Confession: I am an admin nerd. I like to-do lists, checklists, and plans. I like to have clearly-defined goals on a clearly-defined timetable so that I can manage my time, organize and executes my strategies, and reap the desired results in the desired timeframe.
In a perfect world, I would always walk away feeling accomplished because I hit my deadlines. Sadly, this is not a perfect world.
When Goals Go Unachieved
In February, I had very clear goals for working on my Book 4, which meant I had all of March to work on Book 5, so I could finally give my brain a break from Starchaser with Camp Nanowrimo, which I’ll be participating in with a group of friends this April. Unfortuantely, life had other ideas, and I lost two weeks of writing time due to a hard bout of the flu, followed by a bad case of flu-spawned depression (I had no idea that was a thing, by the way, but apparently it is!), followed by work drama…
You get the picture. My February goals flew out the window and it was all I could do to crawl to the finish line. I rearranged my goal to “Just finish Book 4 by March 1 – no, 7,” because I’m an optimist, but I’m not THAT much of an optimist. I did surprise myself by finishing Book 4’s first draft on March 2.
And what was the first thing I did once I hit THE END? I pulled down my accountability board, tacked on all my goals for the month of March, and decided to get rolling on them.
Accountability and Grace
My point is that goals are GREAT, and learning to work within structured deadlines is a useful talent.
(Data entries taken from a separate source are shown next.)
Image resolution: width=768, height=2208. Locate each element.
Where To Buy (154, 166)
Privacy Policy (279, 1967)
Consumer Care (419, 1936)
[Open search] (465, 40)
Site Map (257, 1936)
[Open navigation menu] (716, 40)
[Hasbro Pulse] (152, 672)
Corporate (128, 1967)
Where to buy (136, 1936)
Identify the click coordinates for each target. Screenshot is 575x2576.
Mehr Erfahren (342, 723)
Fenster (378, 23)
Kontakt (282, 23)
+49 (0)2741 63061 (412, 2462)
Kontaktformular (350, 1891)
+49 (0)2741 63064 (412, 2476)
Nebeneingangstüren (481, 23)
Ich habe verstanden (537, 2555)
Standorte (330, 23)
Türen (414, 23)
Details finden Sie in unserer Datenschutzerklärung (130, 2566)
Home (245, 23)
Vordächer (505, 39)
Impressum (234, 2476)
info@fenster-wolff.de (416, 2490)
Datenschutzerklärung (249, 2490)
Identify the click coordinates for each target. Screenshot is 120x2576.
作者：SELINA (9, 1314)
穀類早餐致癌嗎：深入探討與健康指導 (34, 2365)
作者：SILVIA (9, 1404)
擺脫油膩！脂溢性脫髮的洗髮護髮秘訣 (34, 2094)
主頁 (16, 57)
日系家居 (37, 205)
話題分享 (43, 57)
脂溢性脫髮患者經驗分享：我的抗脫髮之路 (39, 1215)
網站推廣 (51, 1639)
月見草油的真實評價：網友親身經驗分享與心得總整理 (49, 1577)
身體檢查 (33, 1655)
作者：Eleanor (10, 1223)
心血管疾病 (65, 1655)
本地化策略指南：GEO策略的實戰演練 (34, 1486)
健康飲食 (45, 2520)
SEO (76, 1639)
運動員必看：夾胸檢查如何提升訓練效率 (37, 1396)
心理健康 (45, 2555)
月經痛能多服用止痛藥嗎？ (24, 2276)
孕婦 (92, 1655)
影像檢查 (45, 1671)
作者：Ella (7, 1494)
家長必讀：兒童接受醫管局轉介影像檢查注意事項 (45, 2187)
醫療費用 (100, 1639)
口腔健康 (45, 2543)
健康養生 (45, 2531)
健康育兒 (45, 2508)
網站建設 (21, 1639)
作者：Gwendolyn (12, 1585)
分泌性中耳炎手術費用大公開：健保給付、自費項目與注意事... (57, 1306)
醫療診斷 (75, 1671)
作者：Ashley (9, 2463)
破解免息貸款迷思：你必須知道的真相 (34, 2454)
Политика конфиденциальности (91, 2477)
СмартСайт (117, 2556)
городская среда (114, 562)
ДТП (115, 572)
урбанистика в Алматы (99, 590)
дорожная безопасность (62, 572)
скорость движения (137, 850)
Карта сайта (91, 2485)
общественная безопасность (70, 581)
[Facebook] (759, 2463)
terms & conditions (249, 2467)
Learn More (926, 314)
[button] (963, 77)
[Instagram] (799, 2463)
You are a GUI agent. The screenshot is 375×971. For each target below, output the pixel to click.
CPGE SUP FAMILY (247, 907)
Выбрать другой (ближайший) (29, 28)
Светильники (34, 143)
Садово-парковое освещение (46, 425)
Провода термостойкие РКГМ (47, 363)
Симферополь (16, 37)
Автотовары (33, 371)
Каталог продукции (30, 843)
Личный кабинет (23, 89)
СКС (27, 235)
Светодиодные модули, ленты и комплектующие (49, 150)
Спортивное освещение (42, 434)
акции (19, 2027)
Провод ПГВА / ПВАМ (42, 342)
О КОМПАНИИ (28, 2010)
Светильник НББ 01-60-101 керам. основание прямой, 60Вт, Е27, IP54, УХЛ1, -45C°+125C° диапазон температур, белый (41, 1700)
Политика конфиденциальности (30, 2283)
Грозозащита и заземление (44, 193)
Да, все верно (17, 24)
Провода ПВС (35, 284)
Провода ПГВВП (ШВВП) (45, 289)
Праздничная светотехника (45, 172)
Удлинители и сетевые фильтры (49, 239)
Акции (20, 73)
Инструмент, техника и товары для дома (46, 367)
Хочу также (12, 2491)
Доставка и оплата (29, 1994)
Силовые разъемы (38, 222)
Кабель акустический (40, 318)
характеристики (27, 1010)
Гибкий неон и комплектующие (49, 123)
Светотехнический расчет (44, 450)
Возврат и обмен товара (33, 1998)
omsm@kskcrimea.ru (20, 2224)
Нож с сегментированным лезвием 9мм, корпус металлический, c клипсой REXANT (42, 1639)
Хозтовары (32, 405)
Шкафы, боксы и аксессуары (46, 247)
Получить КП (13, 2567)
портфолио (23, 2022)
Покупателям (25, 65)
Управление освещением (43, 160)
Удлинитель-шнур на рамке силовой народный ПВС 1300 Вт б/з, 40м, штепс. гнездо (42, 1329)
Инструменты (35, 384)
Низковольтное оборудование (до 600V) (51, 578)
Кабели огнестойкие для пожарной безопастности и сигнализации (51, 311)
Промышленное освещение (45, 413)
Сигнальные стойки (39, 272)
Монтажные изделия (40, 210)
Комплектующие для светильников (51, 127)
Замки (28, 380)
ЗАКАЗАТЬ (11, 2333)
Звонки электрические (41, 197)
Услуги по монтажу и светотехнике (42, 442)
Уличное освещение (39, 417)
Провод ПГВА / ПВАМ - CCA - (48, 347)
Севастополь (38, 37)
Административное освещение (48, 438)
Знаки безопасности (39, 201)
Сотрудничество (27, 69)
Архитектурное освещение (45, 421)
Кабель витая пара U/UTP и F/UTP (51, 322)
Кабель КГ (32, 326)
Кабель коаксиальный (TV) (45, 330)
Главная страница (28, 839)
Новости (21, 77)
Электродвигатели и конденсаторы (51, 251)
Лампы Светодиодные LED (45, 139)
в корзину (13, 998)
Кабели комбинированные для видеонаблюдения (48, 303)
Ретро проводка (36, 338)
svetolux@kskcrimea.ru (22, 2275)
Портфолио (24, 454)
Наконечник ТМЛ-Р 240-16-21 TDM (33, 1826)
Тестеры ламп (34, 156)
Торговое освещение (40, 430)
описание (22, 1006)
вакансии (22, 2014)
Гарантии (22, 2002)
In the world of publishing, writers have to learn to meet their deadlines on time, or a whole lot of things can go very, badly wrong on every level of the publishing campaign. Accountability is a must-have in any profession or hobby where others are counting on you to have things done by a certain time.
However – and especially when it comes to self-appointed goals – there needs to be room for the unexpected. For a two-week flu. For a plot overhaul. For a life crisis. Writers must find a way to negotiate their craft so that, if a deadline comes and goes, we don’t sink into panic or self-loathing. We renegotiate, get a new plan in place, and move forward with it. How we do this looks different for every writer, and I’ll admit that in my writing world, I have yet to face a deadline that was not self-imposed. So I don’t know how I’ll fare if, when, I’m ever published, and working from somebody else’s timetable.
Set Goals…But Be Flexible!
These are things we all have to navigate for ourselves, from the safety of our own minds. But I highly encourage all writers to set goals, and do their best to meet them – even if it’s hard, even if it requires sacrifice. And just as highly, I encourage all of us to find ways to navigate and give ourselves grace when things happen that send our schedule spinning out of control. Flexibility and levelheadedness can keep a wrecked deadline from turning into a reason to give up.
Goals are great. Life happens. And thank goodness we have the ability to reassess, find a way forward…and set some new goals. Just don’t let them strangle your self-esteem…or your creativity!